TASK DIRECTIONS = Copy out the material word for word, from the line containing "Select the Video" through the line containing "will pyautogui.click(x=678, y=897).", including both of those lines.

DATA TO PROCESS =

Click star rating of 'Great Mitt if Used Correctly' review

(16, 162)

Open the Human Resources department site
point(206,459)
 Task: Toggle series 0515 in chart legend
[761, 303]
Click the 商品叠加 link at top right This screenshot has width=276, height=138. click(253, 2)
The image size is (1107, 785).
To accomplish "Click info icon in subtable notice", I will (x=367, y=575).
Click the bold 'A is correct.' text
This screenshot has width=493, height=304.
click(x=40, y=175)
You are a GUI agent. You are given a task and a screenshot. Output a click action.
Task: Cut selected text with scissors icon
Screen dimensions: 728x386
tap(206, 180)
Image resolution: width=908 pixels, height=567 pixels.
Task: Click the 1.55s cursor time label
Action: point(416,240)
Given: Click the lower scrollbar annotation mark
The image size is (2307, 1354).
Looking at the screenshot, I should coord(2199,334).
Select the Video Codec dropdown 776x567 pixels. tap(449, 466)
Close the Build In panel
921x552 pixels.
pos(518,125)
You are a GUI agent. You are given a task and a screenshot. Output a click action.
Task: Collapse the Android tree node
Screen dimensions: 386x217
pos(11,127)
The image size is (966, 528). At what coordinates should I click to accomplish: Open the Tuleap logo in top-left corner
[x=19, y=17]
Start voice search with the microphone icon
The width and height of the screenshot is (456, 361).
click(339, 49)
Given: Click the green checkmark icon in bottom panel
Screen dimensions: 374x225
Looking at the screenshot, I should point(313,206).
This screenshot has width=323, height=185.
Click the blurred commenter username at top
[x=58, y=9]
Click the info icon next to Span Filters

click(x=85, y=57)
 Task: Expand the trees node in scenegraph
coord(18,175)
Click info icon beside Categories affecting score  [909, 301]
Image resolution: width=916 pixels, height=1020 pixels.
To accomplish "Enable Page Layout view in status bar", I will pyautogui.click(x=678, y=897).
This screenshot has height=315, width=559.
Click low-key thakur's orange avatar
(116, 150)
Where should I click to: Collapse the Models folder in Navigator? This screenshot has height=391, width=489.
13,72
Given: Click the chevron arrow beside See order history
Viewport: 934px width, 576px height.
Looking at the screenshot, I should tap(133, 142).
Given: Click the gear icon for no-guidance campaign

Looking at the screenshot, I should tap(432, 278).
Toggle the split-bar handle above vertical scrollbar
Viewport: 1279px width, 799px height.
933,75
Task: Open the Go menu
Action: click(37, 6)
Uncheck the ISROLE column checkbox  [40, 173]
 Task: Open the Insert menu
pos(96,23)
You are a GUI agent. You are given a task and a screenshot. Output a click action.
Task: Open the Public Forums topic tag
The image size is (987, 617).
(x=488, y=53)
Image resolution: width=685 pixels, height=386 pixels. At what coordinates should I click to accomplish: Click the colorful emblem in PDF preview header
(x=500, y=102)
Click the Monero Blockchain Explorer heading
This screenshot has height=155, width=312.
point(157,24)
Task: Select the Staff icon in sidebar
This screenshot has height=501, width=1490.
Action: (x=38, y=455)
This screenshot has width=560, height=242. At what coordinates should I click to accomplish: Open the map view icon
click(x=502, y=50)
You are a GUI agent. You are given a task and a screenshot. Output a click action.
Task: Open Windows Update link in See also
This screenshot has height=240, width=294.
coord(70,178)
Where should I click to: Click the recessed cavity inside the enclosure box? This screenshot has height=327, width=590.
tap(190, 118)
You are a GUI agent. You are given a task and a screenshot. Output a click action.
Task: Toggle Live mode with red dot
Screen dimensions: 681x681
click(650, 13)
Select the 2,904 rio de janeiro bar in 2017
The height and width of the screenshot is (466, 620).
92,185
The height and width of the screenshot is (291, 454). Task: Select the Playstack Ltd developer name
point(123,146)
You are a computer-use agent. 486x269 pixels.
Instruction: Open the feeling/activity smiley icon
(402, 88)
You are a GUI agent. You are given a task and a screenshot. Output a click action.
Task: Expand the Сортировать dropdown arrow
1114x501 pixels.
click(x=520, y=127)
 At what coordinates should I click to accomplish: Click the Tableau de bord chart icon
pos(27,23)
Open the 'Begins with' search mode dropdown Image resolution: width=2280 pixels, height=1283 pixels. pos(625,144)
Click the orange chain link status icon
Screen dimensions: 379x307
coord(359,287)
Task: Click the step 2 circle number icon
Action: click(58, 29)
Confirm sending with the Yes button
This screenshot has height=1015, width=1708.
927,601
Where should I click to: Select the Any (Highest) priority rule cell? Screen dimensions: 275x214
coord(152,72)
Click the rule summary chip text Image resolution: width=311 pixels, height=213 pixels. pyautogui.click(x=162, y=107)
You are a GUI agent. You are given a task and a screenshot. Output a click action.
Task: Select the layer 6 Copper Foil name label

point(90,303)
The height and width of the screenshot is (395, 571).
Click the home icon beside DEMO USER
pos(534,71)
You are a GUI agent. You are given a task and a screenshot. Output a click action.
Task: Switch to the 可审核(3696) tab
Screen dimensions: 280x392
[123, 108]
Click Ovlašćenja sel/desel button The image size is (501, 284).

THE RESULT =
Select the Video Codec dropdown 776x567 pixels. tap(449, 466)
Close the Build In panel
921x552 pixels.
pos(518,125)
You are a GUI agent. You are given a task and a screenshot. Output a click action.
Task: Collapse the Android tree node
Screen dimensions: 386x217
pos(11,127)
The image size is (966, 528). At what coordinates should I click to accomplish: Open the Tuleap logo in top-left corner
[x=19, y=17]
Start voice search with the microphone icon
The width and height of the screenshot is (456, 361).
click(339, 49)
Given: Click the green checkmark icon in bottom panel
Screen dimensions: 374x225
Looking at the screenshot, I should point(313,206).
This screenshot has width=323, height=185.
Click the blurred commenter username at top
[x=58, y=9]
Click the info icon next to Span Filters

click(x=85, y=57)
 Task: Expand the trees node in scenegraph
coord(18,175)
Click info icon beside Categories affecting score  [909, 301]
Image resolution: width=916 pixels, height=1020 pixels.
To accomplish "Enable Page Layout view in status bar", I will pyautogui.click(x=678, y=897).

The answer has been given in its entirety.